Amtrak Subsidy Gone, States Must Pay the Freight [View all]

HUNTINGDON, Pa. — The unmistakable wail of a locomotive horn and screeching steel wheels signal the arrival of the evening Amtrak train in this central Pennsylvania town just over an hour west of Harrisburg, the state capital. The train is one of two that stop here daily, a vital link to Harrisburg, Pittsburgh, Philadelphia and the entire Northeast Corridor.

“There is no bus service or airports nearby,” said Dee Dee Brown, the mayor of this town of 7,000, who often rides the train to Philadelphia. “It’s just the train, and, quite frankly, we would be a ghost town without it.”

But after years of financial losses on the route for Amtrak, Pennsylvania was faced with either picking up the tab or losing it altogether by Oct. 1. Under pressure from Congress to reduce its dependence on federal subsidies, Amtrak is looking at either closing 28 short-haul routes or getting 19 states to cover the costs. Most of the states have already agreed to pick up the costs.

...The cost-sharing arrangement between Amtrak and the states, mandated by a 2008 law, is designed to reduce federal support for Amtrak, which has received nearly $40 billion in taxpayer subsidies since its founding in 1971, and has never made a profit. Last year, the railroad got about $1.4 billion in federal money for its operations, rail maintenance and equipment purchases.

Read more at:

http://www.nytimes.com/2013/05/03/us/as-amtrak-aid-ends-states-face-decision-on-local-routes.html?hp


That $40 billion sounds like a big number, except that it's spread out over 40 years. $1 bn./year for rail travel, even a national system as comparatively limited as Amtrak, is nothing. A perspective-free article by the NYT. Thank you, librul media.

Reminder: Amtrak Subsidies Pale in Comparison to Highway Subsidies

...House Transportation Committee Chair John Mica continued his “holy jihad” against Amtrak yesterday, holding the third full-committee hearing in a series on “Reviewing Amtrak’s Operations.” He’s planning at least three more hearings during the lame duck session after the election.

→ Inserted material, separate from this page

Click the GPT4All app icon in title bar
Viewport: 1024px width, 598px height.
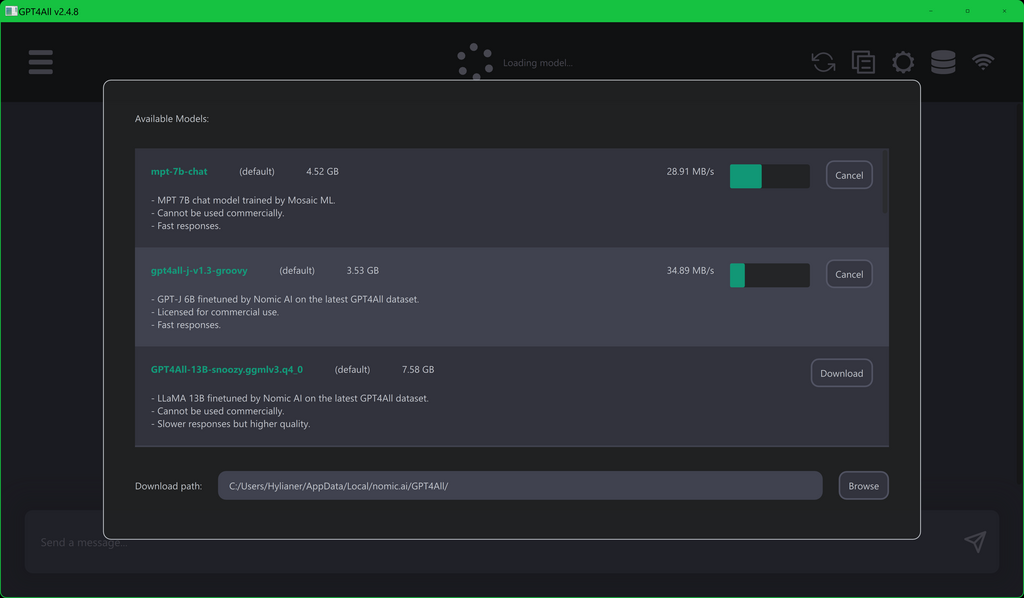coord(11,11)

Mica went after subsidies in this one, and he clearly thinks this is a winning issue. After all, Amtrak has gotten nearly $1 billion a year in federal funds over its 41-year existence. The per-ticket subsidy over the past five years has averaged nearly $51. Mica compared that to other forms of transportation: Using 2008 data, he showed that the average per-ticket subsidy to aviation was $4.28, for mass transit was 95 cents, and for intercity commercial bus service 10 cents.

What’s missing? Highways, of course. Luckily, Amtrak CEO Joe Boardman was on hand to remind him. “In the past four years, the federal government has appropriated $53.3 billion from the general fund of the Treasury to bail out the Highway Trust Fund,” Boardman told the committee. “That’s almost 30 percent more than the total federal expenditure on Amtrak since 1971.”

Considering that about 20 percent of the Highway Trust Fund goes to transit, that’s still more for highways alone over the past four years than Amtrak has ever gotten.